What the task requires |
Extract all lines from the data beneath that include the word "Shopping".

= Beginning of Section =

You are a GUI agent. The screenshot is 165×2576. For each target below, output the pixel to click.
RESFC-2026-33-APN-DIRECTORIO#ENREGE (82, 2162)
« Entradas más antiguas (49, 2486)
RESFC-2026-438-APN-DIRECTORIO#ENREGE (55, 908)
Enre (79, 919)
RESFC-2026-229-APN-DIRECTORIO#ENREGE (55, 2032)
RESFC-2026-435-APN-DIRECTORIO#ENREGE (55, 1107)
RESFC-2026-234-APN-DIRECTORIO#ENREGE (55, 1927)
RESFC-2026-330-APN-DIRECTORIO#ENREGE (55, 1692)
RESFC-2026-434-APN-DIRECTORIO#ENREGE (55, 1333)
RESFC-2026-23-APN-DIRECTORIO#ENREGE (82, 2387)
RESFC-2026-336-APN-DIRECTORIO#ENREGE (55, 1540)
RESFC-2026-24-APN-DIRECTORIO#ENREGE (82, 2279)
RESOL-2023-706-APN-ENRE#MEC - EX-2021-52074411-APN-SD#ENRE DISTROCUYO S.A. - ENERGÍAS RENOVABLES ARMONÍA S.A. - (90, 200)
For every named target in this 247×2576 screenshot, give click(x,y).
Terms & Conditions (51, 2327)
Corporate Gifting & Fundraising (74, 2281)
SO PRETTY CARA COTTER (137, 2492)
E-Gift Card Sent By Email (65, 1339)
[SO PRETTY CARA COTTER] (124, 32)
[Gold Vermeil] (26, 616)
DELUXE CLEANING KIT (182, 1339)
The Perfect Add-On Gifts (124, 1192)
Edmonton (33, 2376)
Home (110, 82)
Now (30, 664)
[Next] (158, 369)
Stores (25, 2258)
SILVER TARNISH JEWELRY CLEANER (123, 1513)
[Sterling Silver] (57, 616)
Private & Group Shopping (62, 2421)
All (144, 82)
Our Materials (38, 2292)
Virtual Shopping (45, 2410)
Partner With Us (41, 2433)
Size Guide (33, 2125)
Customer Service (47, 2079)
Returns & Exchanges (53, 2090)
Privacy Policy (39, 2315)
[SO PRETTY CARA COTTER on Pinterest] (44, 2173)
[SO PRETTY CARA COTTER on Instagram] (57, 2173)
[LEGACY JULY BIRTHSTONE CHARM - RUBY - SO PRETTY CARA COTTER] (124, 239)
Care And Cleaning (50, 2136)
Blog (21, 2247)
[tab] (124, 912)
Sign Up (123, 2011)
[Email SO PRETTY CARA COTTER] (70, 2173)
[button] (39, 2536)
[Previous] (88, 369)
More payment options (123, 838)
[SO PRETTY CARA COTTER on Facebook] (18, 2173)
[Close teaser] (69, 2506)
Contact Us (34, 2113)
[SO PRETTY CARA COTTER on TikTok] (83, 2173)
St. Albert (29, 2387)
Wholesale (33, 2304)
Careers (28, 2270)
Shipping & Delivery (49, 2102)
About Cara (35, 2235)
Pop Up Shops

= End of Section =

Written answer |
Private & Group Shopping (62, 2421)
Virtual Shopping (45, 2410)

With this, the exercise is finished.